Tandis que les hommes vieillissent en toute quiétude à l’écran et peuvent continuer de jouer les héros à 60 ou 70 ans, les femmes de plus de 50 ans sont souvent confinées dans des rôles de grand-mère ou de malade et critiquées sur leur apparence physique. Carrie Fisher, interprète de la princesse Léa, a dû essuyer une pluie de remarques injurieuses sur son apparence physique lors de ses apparitions sur le tapis rouge du retour de Star Wars, tandis que, de son côté, son compagnon de jeu, Harrison Ford, qui a plus de 70 ans, était adulé en héros.

L’actrice américaine Joan Collins déclare pour sa part: «Il y a un nombre fou d’actrices de 50, 60 et 70 ans qui ont carrément disparu des écrans et ce n’est pas qu’à Hollywood, c’est partout dans le marché du travail. Vieillir est interdit.» Au fil des ans, il y a eu bien sûr des exceptions comme Simone Signoret, mais ça reste encore l’exception.

La réalisatrice a rencontré non seulement des artistes, mais aussi des réalisatrices et réalisateurs, des agents d’artistes, un coiffeur, une maquilleuse, qui témoignent tous de cette difficulté, mais dont plusieurs ont décidé de ne pas s’y arrêter. C’est le cas de Claude Lelouch, à qui Annie Girardot doit cette seconde chance, qui explique pourquoi il est plus intéressé de filmer une actrice avec du vécu qu’une jeune à la peau lisse, mais sans profondeur.

Le vent tournerait aussi dans les magazines. Même le très sélect Elle France joue de plus en plus la carte de l’authenticité et de l’image de femmes plus âgées, soulignent les rédactrices.

Un espoir de changement qui a déjà plusieurs visages, notamment celui de Léa Drucker, une des actrices les plus recherchées du cinéma français et qui, après un passage à vide autour de la quarantaine, a décidé de forcer les portes et de changer son propre regard sur le vieillissement. Et ses efforts ont payé, elle a tourné sept films en 2022. Même son de cloche pour Liliane Rovère, qui après bien des hauts et des bas, souvent en raison de son âge, a finalement connu un succès inespéré avec la série 10%.
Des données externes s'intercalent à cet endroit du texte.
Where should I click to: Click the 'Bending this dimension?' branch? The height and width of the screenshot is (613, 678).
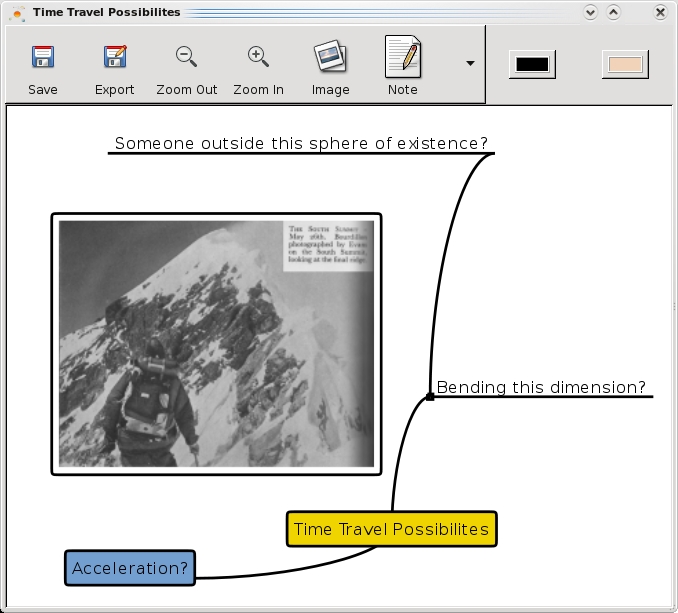click(x=541, y=387)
Et il faut voir Andie MacDowell esquisser quelques pas de danse sur le tapis rouge, affichant fièrement ses cheveux gris, pour comprendre que peut-être quelque chose est en train de changer.Et comme le disait Agnès Varda, une cinéaste pionnière dans la représentation des femmes de tous âges: «Vieillir, c’est si beau.» Un documentaire à voir, pour les témoignages, les images d’archives et la réflexion. Chapeau à la réalisatrice!
Re-belles sur les ondes de Planète+, le 22 mai à 21h.

Andie MacDowell sur le tapis rouge affiche fièrement ses cheveux gris. L'actrice revendique le droit d'être elle-même.